## WORK REQUEST
Write the next part of the forum thread on whether 0.999 repeating equals 1, starting after its final post.

## EXTRACTED TEXT
· · · · ·

Does 0.9999 repeating 9 equal 1?

[Larry]

I think I've just realized what the problem is.

If you'll notice, the ones in this thread that refuse to accept that .999 repeating equals one and refuse to accept that .333 repeating equals one-third - all these members are YOUNG. They're kids! Look at their ages! They're like nineteen. :doh:

These kids have done math on calculators all their lives! And because of that, they are limited in their thinking and in their minds. They are limited to eight place marks or sixteen place marks or however many their respective computer/calculator goes to. That's why they don't understand the concept of, for example, .333 repeating equals EXACTLY one-third. Their calculator only tells them it's close. But not exact. And they believe it!!! Their calculators have been giving them bad information for their whole lives in respect to infinitely repeating numbers. And these kids have never known anything different.

Those of use who grew up doing math with a pencil and a sheet of white paper can think outside 16 place marks. That's why we understand that .333 repeating is EXACTLY one-third.

And I bet none of them ever watched Captain Kirk tell a computer to calculate pi to the last digit, either.

[Mark The Homer]

Or the older generation has not been exposed to the higher level of math actually required to understand the concept of limits and infinity. I will qualify myself here by stating I am currently getting my graduate degree in statistics at GW right now and have spent a lot of time with higher level math courses and especially limits. Infinity for example is not a tangible number. Infinity only exists conceptually. .9999999.... APPROACHES 1 as the number of digits reaches infinity. It never gets to 1. NEVER! Its an asymptote to 1 like many others have said. The reason for limits is to approximate values as they become extremely large to turn a continuous value into something discrete so it can be worked with. Its a manipulation in order for mathematicians to be able to work with functions. .99999.... is 1 for all practical purposes meaning if we were to use it in some way but only because we have manipulated it. The true value is and never will be 1.

· · · · ·

## SUPPLIED INFORMATION

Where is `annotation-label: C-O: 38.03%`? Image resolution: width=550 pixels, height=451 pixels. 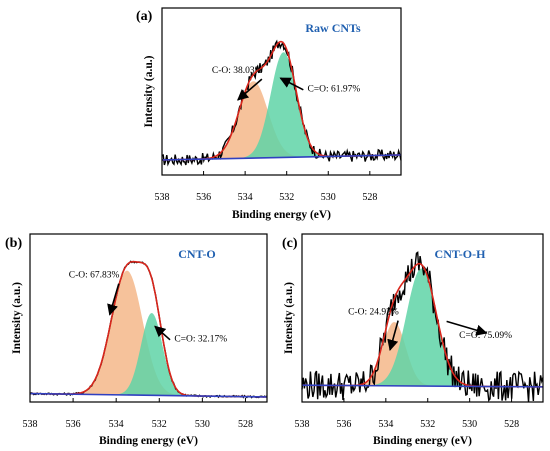 annotation-label: C-O: 38.03% is located at coordinates (238, 71).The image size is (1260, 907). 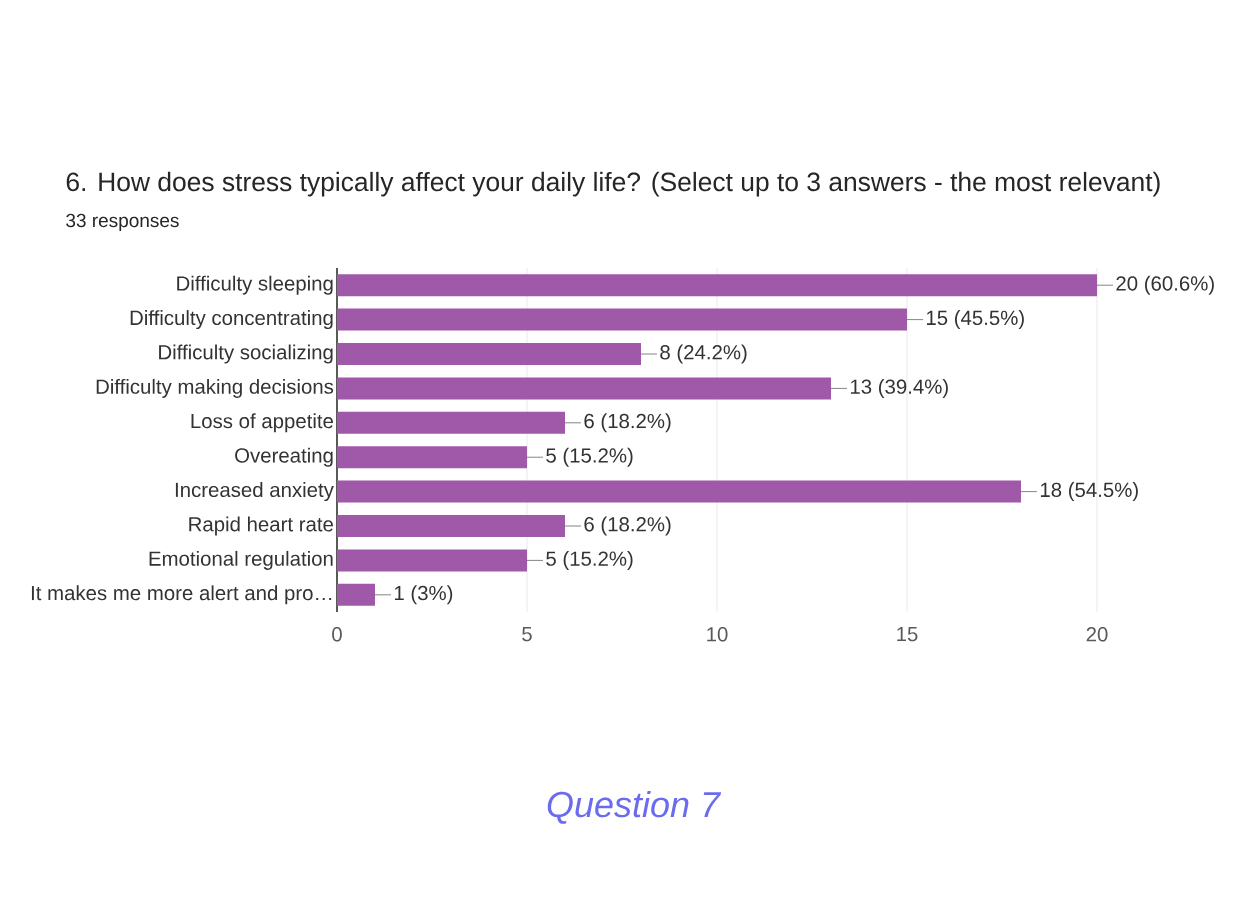 What do you see at coordinates (899, 388) in the screenshot?
I see `data-label: 13 (39.4%)` at bounding box center [899, 388].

· · · · ·

## RESULT FOR THIS TASK
Okay. Then how come you guys can't see what, to us, is clear as day?

We're not talking about infinity. We're talking about a value expressed with infinite trailing numbers. It's apples and oranges.

I'm going to ask you to unclutter your mind, remove all that crap about limits and differentials, clear it all out, and take a fresh look at the following.

Ready? Here we go.

Look at the relationship between these two values expressed in fractions:

one-half and one-third.

Now, look at the relationship between these two values expressed in decimals:

.5 and .33333333333333 (infinitely repeating 3's)

What can we conclude from this? Put your pride aside for one moment and give us an honest answer.

[jnhay]

I think I've just realized what the problem is.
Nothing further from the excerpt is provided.